Data for locating described items:
::::::::
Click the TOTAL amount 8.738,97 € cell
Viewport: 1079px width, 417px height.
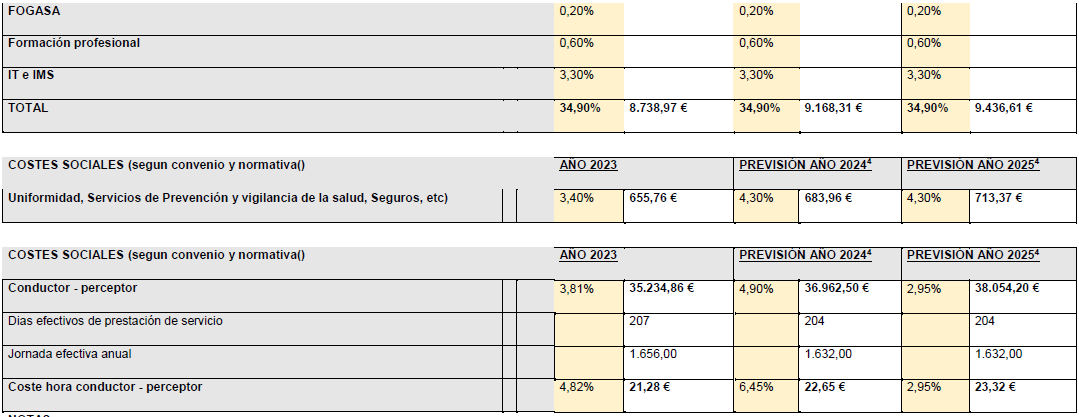click(x=679, y=116)
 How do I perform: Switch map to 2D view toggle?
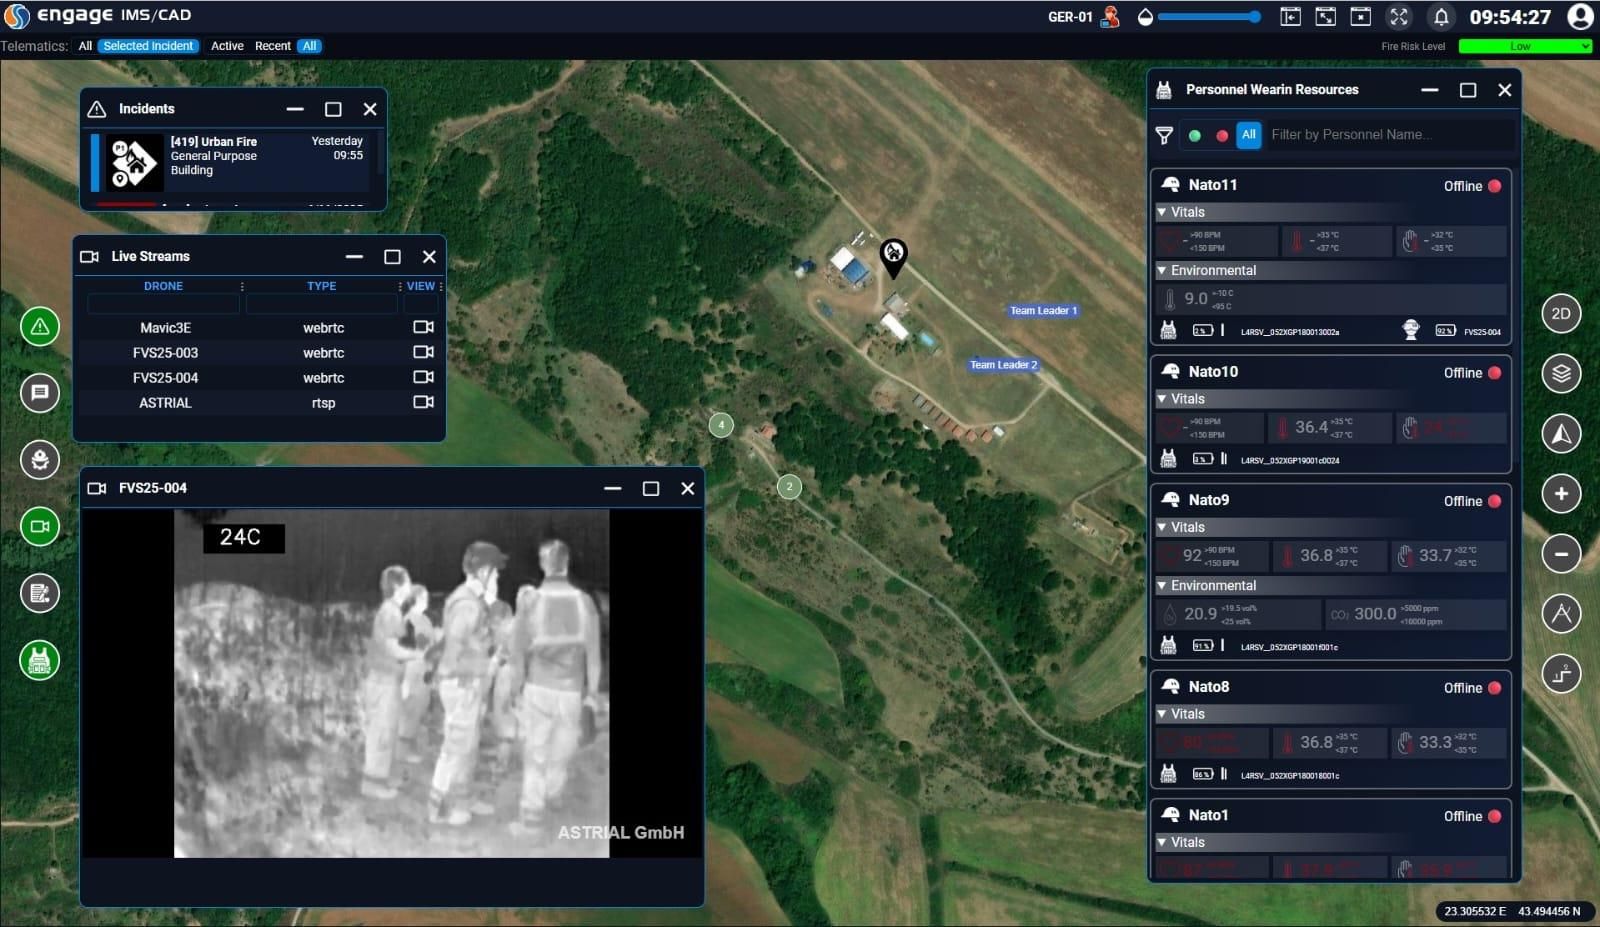coord(1561,314)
::::::::
GIVEN PROBLEM
Put each line of the data above into a JSON list of strings, one string per line, leaving out blank lines and the pictures.

TASK RESPONSE
[
  "Click the TOTAL amount 8.738,97 € cell",
  "Viewport: 1079px width, 417px height.",
  "click(x=679, y=116)",
  " How do I perform: Switch map to 2D view toggle?",
  "coord(1561,314)"
]